Si, soumis à la pression des lobbies, l’autorité politique ne change pas l’école, l’enseignant doit faire sa propre révolution, paisible et pacifique, contre le cumul des pouvoirs. Les contenus à apprendre, décidés par le ministère, ne sont pas négociables. Les démarches et les stratégies pour les acquérir activement et se les approprier, sont au choix de l’élève. Quant aux méthodes, elles ne sont ni démocratiques, ni pédagogiques, mais contreproductives, du moins si on vise l’instruction et l’éducation pour tous et non la sélection des meilleurs.

La décision appartient donc à la collectivité classe à la fois constituante et législative. C’est ici que commence l’autonomie de l’enfant, citoyen de sa classe et de son école. Le maitre pédagogique gouverne et accorde le droit de parole, de réunion, d’assemblée délibérative et de vote aux citoyens de sa classe. Il ne règne pas. Il respecte les lois, les droits de l’homme et de l’enfant. Il doit donc se défaire de ses pouvoirs cumulés.
Certains taxent l’entreprise de pari stupide et dangereux. C’est une révolution que, paradoxalement, il faut mener seul et contre ses propres privilèges. Cela demande une grande liberté de penser et d’action en contradiction avec la tradition et l’opinion. Et les « contre-révolutionnaires » sont nombreux, très influents, prêts à tous les mensonges pour empêcher l’avènement pédagogique. Dans les maisons d’édition scolaire, les cabinets médicaux et les sciences de « l’éducation », on trouve plus d’experts en conservatisme que de pédagogues dans les écoles. Sur les forums du WEB on peut mesurer leur résistance à tout changement. C’est pourquoi l’école ne se réforme ni par le haut, ni par le bas.

Le prof dissident, qui rompt avec la tradition, se marginalise. Il faut assumer sa différence.
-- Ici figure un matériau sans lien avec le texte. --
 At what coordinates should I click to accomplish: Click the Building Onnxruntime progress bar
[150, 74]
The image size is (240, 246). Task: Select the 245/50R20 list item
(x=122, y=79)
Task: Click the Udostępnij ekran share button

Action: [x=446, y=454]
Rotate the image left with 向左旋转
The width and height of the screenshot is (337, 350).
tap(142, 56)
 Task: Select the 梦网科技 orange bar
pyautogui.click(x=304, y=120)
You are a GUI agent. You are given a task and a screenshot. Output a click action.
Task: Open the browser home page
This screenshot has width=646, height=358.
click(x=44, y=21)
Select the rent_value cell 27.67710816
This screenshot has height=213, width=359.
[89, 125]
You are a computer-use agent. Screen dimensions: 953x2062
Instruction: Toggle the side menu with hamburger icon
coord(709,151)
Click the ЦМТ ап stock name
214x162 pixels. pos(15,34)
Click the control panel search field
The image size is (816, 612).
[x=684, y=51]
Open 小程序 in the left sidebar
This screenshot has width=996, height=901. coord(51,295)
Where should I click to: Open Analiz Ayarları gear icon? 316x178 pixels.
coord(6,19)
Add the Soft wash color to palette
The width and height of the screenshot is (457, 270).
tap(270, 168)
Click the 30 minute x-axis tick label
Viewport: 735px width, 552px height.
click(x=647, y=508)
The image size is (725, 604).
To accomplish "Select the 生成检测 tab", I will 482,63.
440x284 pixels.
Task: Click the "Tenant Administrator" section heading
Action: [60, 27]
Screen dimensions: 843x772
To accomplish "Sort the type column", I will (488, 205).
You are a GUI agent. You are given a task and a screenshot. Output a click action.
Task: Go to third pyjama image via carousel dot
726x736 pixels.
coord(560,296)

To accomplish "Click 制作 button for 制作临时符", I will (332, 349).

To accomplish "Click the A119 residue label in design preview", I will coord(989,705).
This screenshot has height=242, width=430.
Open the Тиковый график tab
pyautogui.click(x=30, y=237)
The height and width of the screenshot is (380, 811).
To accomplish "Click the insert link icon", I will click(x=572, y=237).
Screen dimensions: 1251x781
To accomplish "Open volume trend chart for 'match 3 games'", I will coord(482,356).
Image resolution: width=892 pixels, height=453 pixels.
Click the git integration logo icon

D’autant qu’il ne faut pas compter sur la pédagogie des formateurs, qui, eux-mêmes… Seuls, les mouvements pédagogiques, GFEN, ICEM, OCCE…

Et pour les partisans de l’école traditionnelle qui pensent qu’il faut seulement :
· faire écouter le cours dans le silence,
· faire faire les devoirs,
· faire apprendre les leçons,
· faire travailler,
· contrôler le travail et les connaissances,
pour ceux qui ne sont pas convaincus de la nécessité de former des démocrates, citoyens humains, plutôt que des élites, brillants technocrates, et que « instruction sans éducation n’est que ruine de l’âme », voici un message posthume de Haim Ginott, au travers du texte qu’il distribuait à chacun des enseignants de l’établissement qu’il dirigeait :

« Cher professeur, je suis un survivant des camps de concentration. Mes yeux ont vu ce qu’aucun homme ne devrait voir : des chambres à gaz construites par des ingénieurs instruits, des enfants empoisonnés par des médecins éduqués, des nourrissons tués par des infirmières qualifiées et entraînées, des femmes et des bébés exécutés et brûlés par des diplômés de collèges et d’universités. Je me méfie donc de l’enseignement. Ma requête est la suivante : aidez nos élèves à devenir des êtres humains. Vos efforts ne doivent jamais produire des monstres éduqués, des psychopathes qualifiés, des Eichmann instruits. La lecture, l’écriture, l’arithmétique ne sont importantes que si elles servent à rendre nos enfants plus humains ».

Des lectures :
* L’article sur la relation : Mael Virat : Faut-il aimer les élèves ?, signalé par David S, est une riche lecture, même s’il ne pose pas la question des méthodes à la française.
* La question de l’adaptation de l’École aux élèves à besoins particuliers : http://dcalin.fr/publications/cormier2.html
ouvre des pistes pour changer quelque chose dans l’école.
Et, bien sûr, tous les ouvrages d’Eveline Charmeux.